• [Written problem] Pick out each line in the rows below that contains the word "height", and copy those lines without changing them.

═════ Input for this task ═════

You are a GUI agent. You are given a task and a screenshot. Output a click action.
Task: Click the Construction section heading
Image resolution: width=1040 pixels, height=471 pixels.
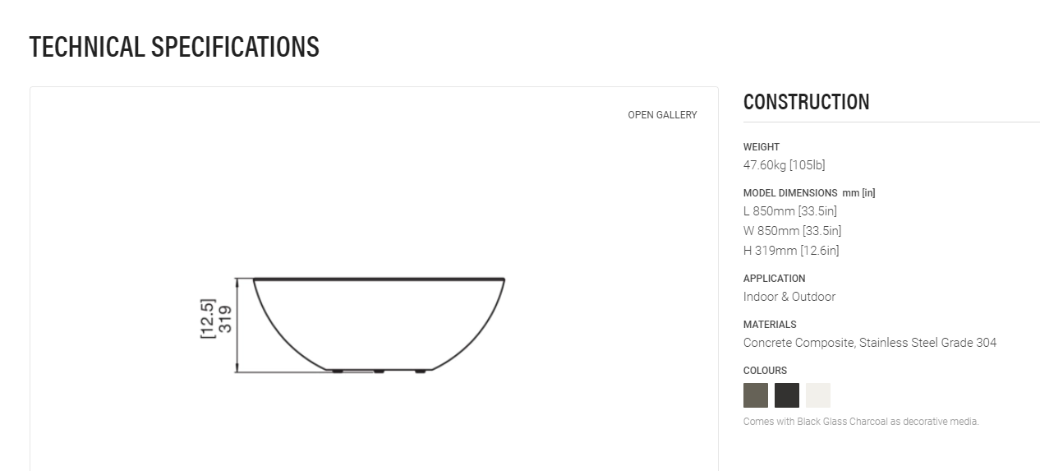tap(807, 102)
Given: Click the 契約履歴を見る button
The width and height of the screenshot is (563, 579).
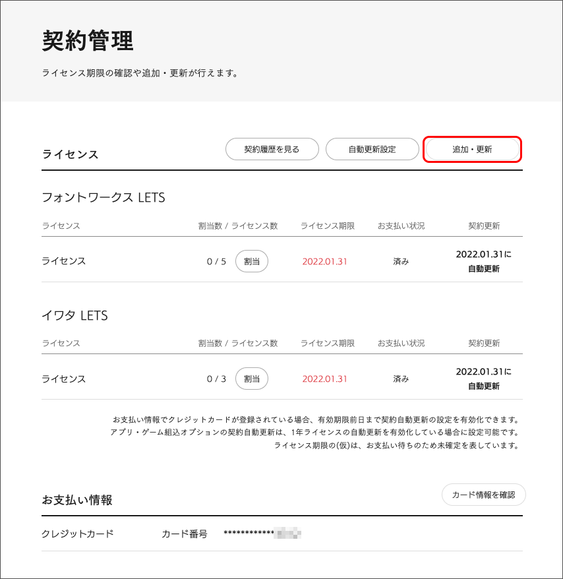Looking at the screenshot, I should click(x=272, y=149).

═════

• [Task output]
Image resolution: width=1040 pixels, height=471 pixels.
The width and height of the screenshot is (563, 579).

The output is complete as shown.